Mi madre lloró mucho, cuando me contempló por primera vez. De hecho, tampoco fue un gran consuelo que varios realizadores me aseguraran años después que mi «mirada de plata» era extraordinariamente apropiada para el cine.
Mi padre, Alfred Riefenstahl, que había conocido a mi madre, Bertha Scherlach, durante un baile, era un hombre de negocios moderno y previsor, dueño de una gran empresa que se dedicaba a instalar sistemas de calefacción y ventilación. Bastante precursor, antes de la Primera Guerra Mundial, ya había instalado los sanitarios en numerosas casas de Berlín. Le gustaba el teatro, al que asistía a menudo con mi madre, pero los actores, en especial las actrices, eran para él personas poco recomendables, con la excepción de Fritzi Massary, a la que adoraba y de la que no se perdía ningún estreno. Era un hombre alto, vigoroso, de cabellos rubios y ojos azules, vital y temperamental, pero con tendencia a encolerizarse cuando su fuerte voluntad no lograba imponerse sobre mi madre y sobre mí.

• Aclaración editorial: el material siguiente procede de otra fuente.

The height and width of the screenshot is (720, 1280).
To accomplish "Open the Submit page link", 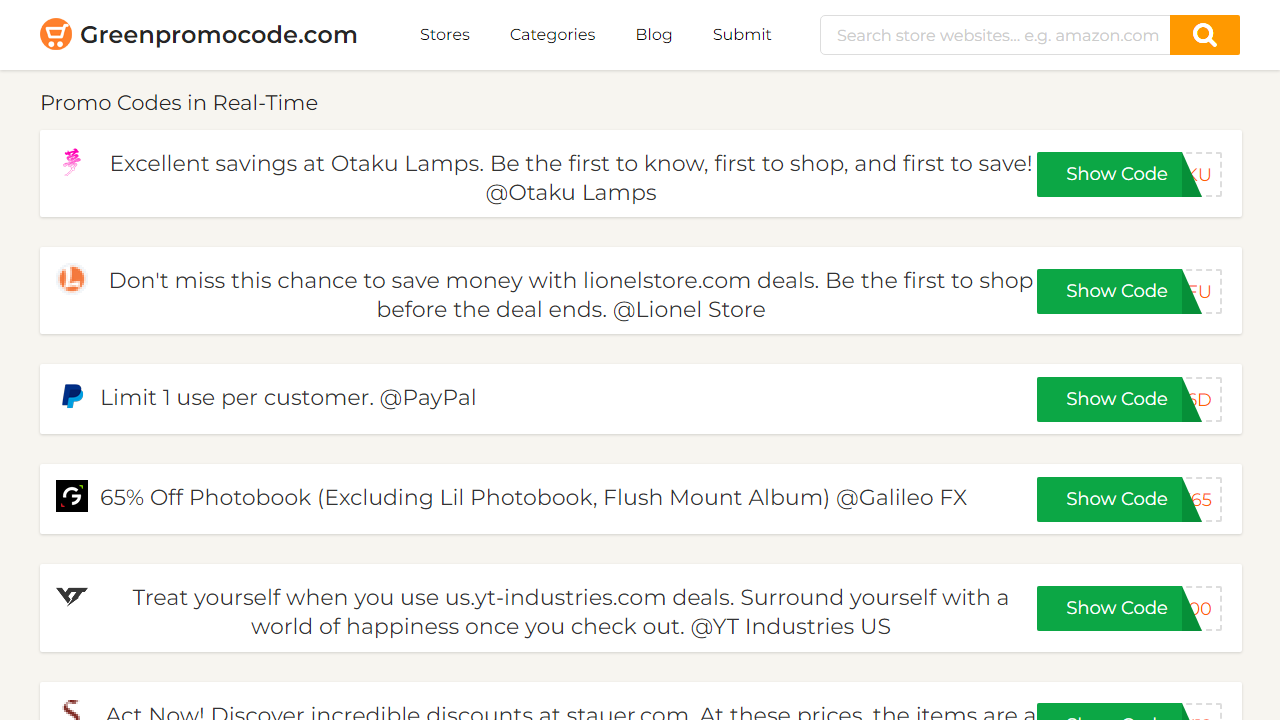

La primera obra de teatro que vi por Navidad cuando contaba cuatro o cinco años, Blancanieves, fue una experiencia infantil inolvidable. Me causó una gran emoción, y recuerdo muy bien el regreso a casa en el tranvía; los demás pasajeros se tapaban los oídos y le pidieron a mi madre que hiciera callar de una vez a aquella criatura que parloteaba sin parar. A partir de aquel día me fascinó el teatro, el mundo misterioso que existía tras el telón, la figura del malo sobre todo, que hacía de las suyas sobre el escenario. Poco a poco me convertí en una niña ávida de saber, que importunaba a la gente con toda suerte de preguntas relacionadas con el teatro. Destrozaba los nervios de mi pobre padre porque me empeñaba en que enumerara con precisión las estrellas que hay en el cielo; y en la escuela debía de ser la única niña que recibía constantemente malas notas en conducta, porque a menudo interrumpía las explicaciones con preguntas. Mi empatía por el arte dramático era tal que a los treinta y cinco años tuve que salir del Teatro Alemán en medio de una representación de Otelo. Cuando las intrigas llegaron a su punto culminante, me puse a gritar sin poder evitarlo. Sucedió en la escena en que Yago, con su refinado tejido de mentiras, induce al inocente moro a unos celos tan demenciales que le impulsan a matar a su amada Desdémona.